Tennis player Marc Chiang, who is partially blind, only knows he has kept the ball in play when he hears its distinctive rattle coming back towards him.
Marc Chiang cannot see his opponent on the other side of the court, or the ball until it is less than a metre away from him, he cannot even see where his own shots go. The 38-year-old, who is partially blind, only knows he has kept the ball in play when he hears its distinctive rattle coming back towards him.
Listening is the most important skill in soundball, or blind tennis, as it is the players’ only means of locating the sponge ball, which is filled with ball bearings.
Chiang’s eyesight only degenerated about seven years ago, when he was diagnosed with retinitis pigmentosa, a hereditary disorder that involves a breakdown and loss of cells in the retina.
“I have played tennis since I was 10, and tennis is such a three-dimensional game. So it was hard to adjust initially when you don’t know how high or far away the ball is,” said the engineer at the Pathlight School campus, where Soundball Singapore holds its weekly training sessions.
“But the better I got at listening to the ball, the more I could I get over the frustration from not being able to see.”
Chiang is one of three Singaporeans headed to Dublin for the Dublin Takei International Blind Tennis Tournament this week, organized by the International Blind Tennis Association (IBTA). He finished fourth in the inaugural edition in Spain last year in the B2 (partially blind) category.
About 70 players from 13 countries are expected to take part this year.
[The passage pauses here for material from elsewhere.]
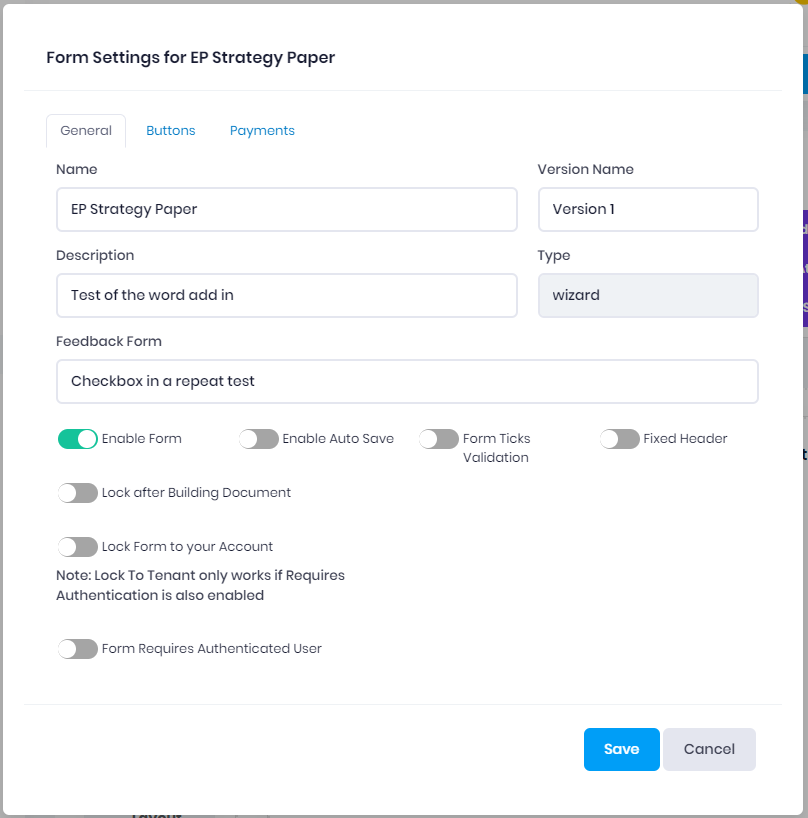This screenshot has height=818, width=808.
Task: Switch to the Buttons tab
Action: click(170, 131)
Joining Chiang will be Ong Hock Bee in the men’s B1 (fully blind) category and Chris Tan in the women’s B2 category. They will be accompanied by two volunteers.
Tan, 45, who is also the chairman of Soundball Singapore said: “I’m really excited about going to Dublin. I know the standard is going to be very high and while I’ve improved since last year, it’s really just about going there to gain the experience.”
“Soundball is becoming more popular and competitive internationally, and we hope to get more visually impaired people here to give it a try.”